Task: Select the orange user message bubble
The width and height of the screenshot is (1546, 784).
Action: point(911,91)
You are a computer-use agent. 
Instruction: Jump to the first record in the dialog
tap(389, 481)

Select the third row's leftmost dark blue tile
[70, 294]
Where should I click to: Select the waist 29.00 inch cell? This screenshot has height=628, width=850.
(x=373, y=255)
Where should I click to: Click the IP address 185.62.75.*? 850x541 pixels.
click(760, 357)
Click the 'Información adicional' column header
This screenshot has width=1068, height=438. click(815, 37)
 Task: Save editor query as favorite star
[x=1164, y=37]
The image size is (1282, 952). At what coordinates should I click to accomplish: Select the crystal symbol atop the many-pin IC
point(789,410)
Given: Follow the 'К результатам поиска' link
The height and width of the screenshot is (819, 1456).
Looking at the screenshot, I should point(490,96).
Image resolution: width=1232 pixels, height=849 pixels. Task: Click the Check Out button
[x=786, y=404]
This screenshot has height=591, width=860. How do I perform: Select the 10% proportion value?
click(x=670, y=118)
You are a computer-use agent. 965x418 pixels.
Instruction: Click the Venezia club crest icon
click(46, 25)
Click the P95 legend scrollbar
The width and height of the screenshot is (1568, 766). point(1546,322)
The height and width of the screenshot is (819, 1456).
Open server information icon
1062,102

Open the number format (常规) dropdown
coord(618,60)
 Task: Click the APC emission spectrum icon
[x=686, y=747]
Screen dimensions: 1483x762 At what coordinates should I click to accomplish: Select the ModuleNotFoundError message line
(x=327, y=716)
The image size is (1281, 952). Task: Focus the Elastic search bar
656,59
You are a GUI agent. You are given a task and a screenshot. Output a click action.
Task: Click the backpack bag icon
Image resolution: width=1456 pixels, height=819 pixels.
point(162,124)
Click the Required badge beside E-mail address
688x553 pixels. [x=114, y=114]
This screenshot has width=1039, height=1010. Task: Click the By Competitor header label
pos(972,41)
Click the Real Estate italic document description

EXERCISE OBJECTIVE>
Rewrite the entire listing with "icon" swapped for "glyph" wherever it occurs, and leave everything else the same.

TASK ANSWER>
Task: Select the orange user message bubble
The width and height of the screenshot is (1546, 784).
Action: point(911,91)
You are a computer-use agent. 
Instruction: Jump to the first record in the dialog
tap(389, 481)

Select the third row's leftmost dark blue tile
[70, 294]
Where should I click to: Select the waist 29.00 inch cell? This screenshot has height=628, width=850.
(x=373, y=255)
Where should I click to: Click the IP address 185.62.75.*? 850x541 pixels.
click(760, 357)
Click the 'Información adicional' column header
This screenshot has width=1068, height=438. click(815, 37)
 Task: Save editor query as favorite star
[x=1164, y=37]
The image size is (1282, 952). At what coordinates should I click to accomplish: Select the crystal symbol atop the many-pin IC
point(789,410)
Given: Follow the 'К результатам поиска' link
The height and width of the screenshot is (819, 1456).
Looking at the screenshot, I should point(490,96).
Image resolution: width=1232 pixels, height=849 pixels. Task: Click the Check Out button
[x=786, y=404]
This screenshot has height=591, width=860. How do I perform: Select the 10% proportion value?
click(x=670, y=118)
You are a computer-use agent. 965x418 pixels.
Instruction: Click the Venezia club crest glyph
click(46, 25)
Click the P95 legend scrollbar
The width and height of the screenshot is (1568, 766). point(1546,322)
The height and width of the screenshot is (819, 1456).
Open server information glyph
1062,102

Open the number format (常规) dropdown
coord(618,60)
 Task: Click the APC emission spectrum glyph
[x=686, y=747]
Screen dimensions: 1483x762 At what coordinates should I click to accomplish: Select the ModuleNotFoundError message line
(x=327, y=716)
The image size is (1281, 952). Task: Focus the Elastic search bar
656,59
You are a GUI agent. You are given a task and a screenshot. Output a click action.
Task: Click the backpack bag glyph
Image resolution: width=1456 pixels, height=819 pixels.
point(162,124)
Click the Required badge beside E-mail address
688x553 pixels. [x=114, y=114]
This screenshot has width=1039, height=1010. Task: Click the By Competitor header label
pos(972,41)
Click the Real Estate italic document description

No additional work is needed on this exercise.